What to produce:
Output exactly the lines below from the one containing "Instruction: Click the" to the last line, both included. Omit pictures.

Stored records
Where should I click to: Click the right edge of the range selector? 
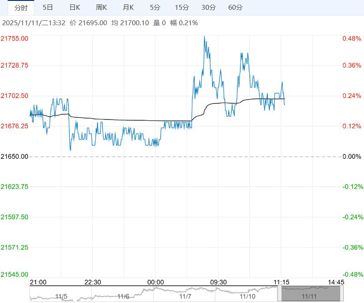point(341,294)
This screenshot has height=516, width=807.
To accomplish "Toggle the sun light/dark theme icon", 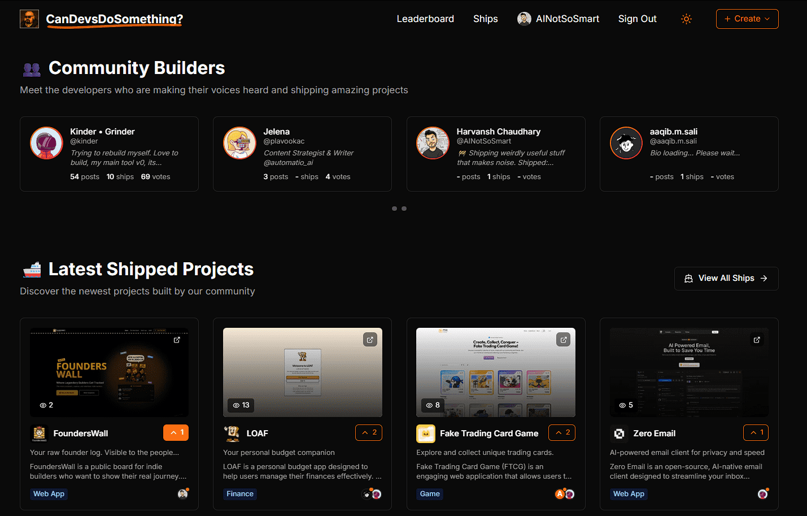I will point(686,19).

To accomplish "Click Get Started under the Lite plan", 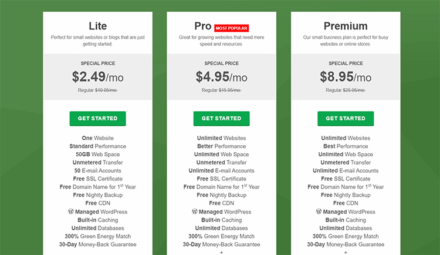I will pyautogui.click(x=97, y=118).
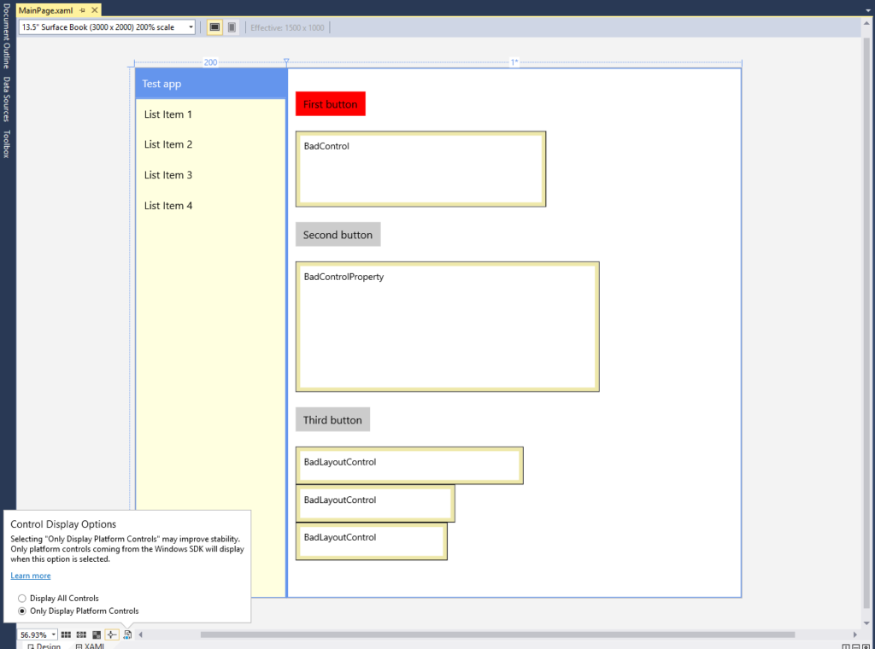Open the Toolbox sidebar tab
This screenshot has width=875, height=649.
coord(7,137)
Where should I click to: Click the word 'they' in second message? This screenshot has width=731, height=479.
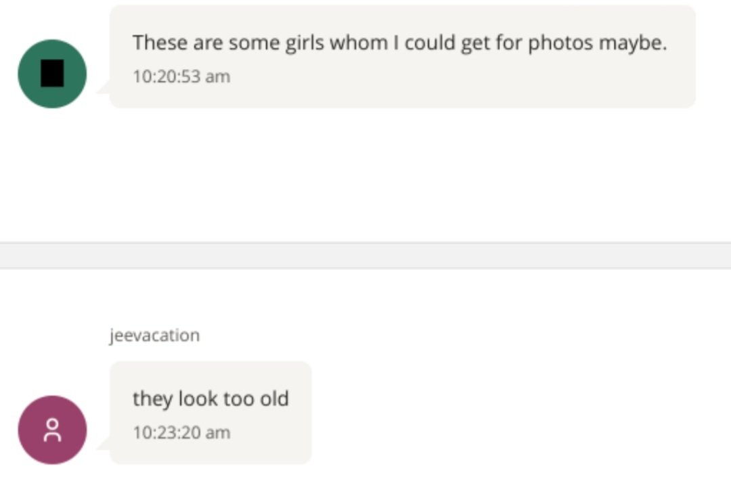tap(152, 398)
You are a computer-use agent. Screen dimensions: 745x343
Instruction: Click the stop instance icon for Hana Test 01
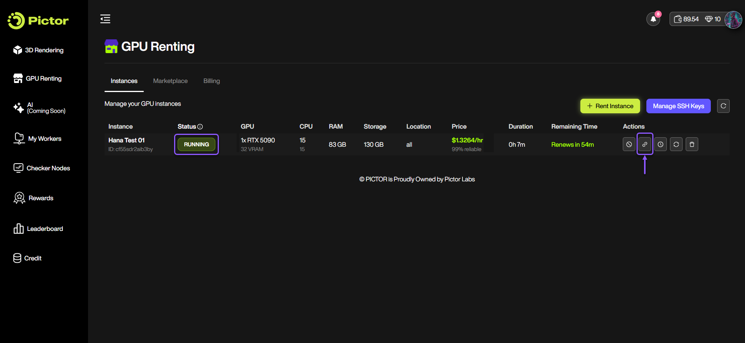(629, 144)
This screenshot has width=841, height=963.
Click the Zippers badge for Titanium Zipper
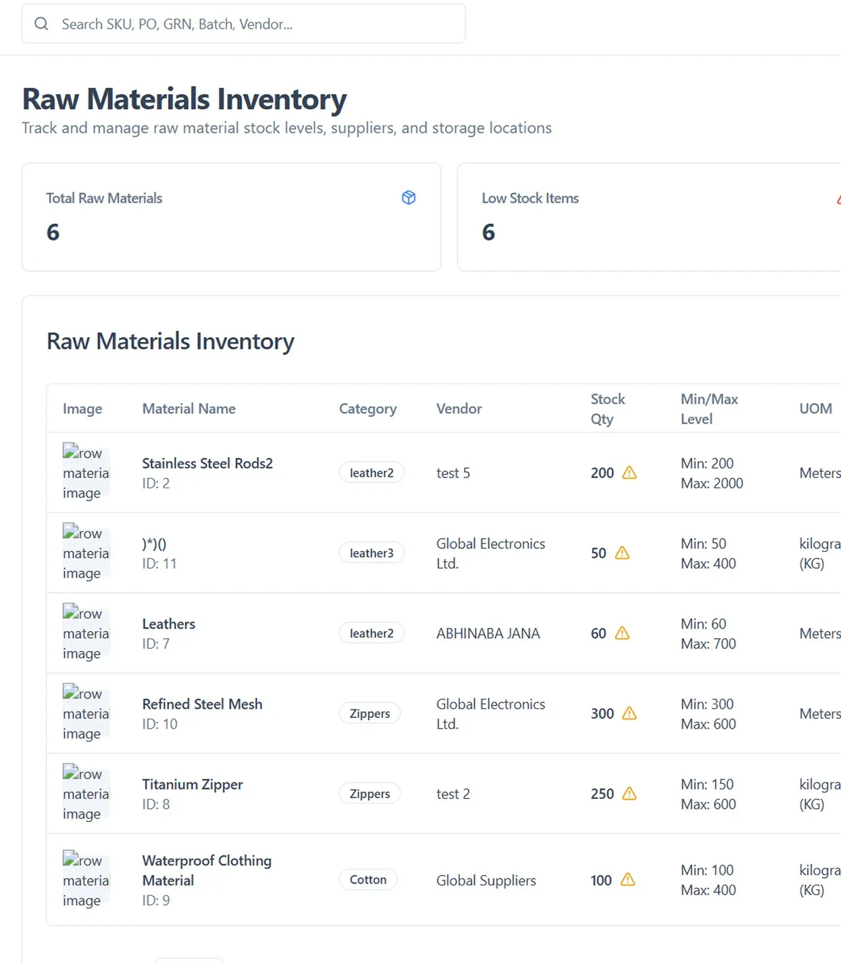coord(369,793)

Response for this exercise:
Instruction: Click the stop instance icon for Hana Test 01
(629, 144)
This screenshot has width=841, height=963.
Click the Zippers badge for Titanium Zipper
coord(369,793)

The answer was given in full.